Barbaric, Obsolete, Negative, Anti-Busker Ordinances (BONABO) wasted millions of dollars oppressing artists. A few commercial landlords (campaign contributors) demanded police enforce their prejudices, rolling out the “Unwelcome Wagon” with hundreds of artist, musician and entertainer arrests — all in our name. These Jim Crow-style arrests injured reputations of our talented tourism workers and damaged our image. These were self-inflicted wounds, bringing shame upon our city and making St. George Street much less intriguing. Enough cruelty and barbarism.
Everyone misses buskers. Let’s welcome them with rational, fair regulations developed with mutual respect and understanding. Let’s re-open our locked, gated Spanish Garden after 14 years.
Diversity, healing ancient wounds and respecting human rights are vital 450th legacies.
Nine languages were spoken in St. Augustine within a few years of its founding by Europeans, Africans, Catholics, Jews, workers, soldiers and sailors.
Diversity is our strength. Our Nation’s Oldest City’s best years are ahead of us. Let us dedicate ourselves to making this a more vibrant economy and a happier, greener place — a “shining city on a hill.”
Well said!
ReplyDeleteThink it is way too soon to claim victory.
ReplyDelete7-Eleven won't just leave.
We are in for MORE, in a big and costly way. So get your purses out and watch every move.
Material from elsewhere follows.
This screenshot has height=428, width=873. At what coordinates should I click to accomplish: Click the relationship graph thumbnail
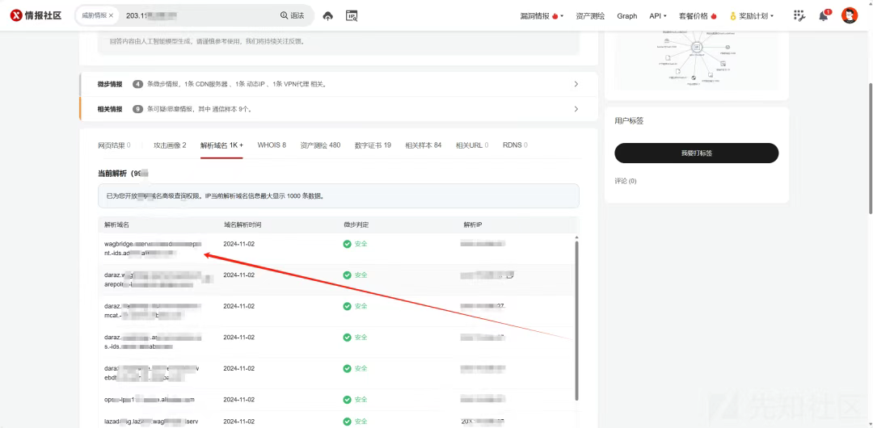696,60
Be not afraid. (First words spoken on the balcony by Pope John Paul II as pope, frequently in the Bible.) Large organizations want you to be afraid. Why be afraid when the truth, the people, the law, the facts and our City Commission are all on our side? Did you know that the Florida Rules of Appellate procedure give our City the right to seek reimbursement of attorney fees if 7-Eleven petitions the Circuit Court for certiorari? Our City Attorney must ask for them in our Answer, but if she does that, we will be reimbursed when we win? Did you know our City Attorney had a long background in land use planning cases with St. Johns County and Lewis, Longman and Walker? We might not even require outside counsel (although the City Attorney should keep time records). Did you know we have insurance through the National League of Cities that provides lawyers when our City is sued? Stick with us, we're changing history. It is up to us.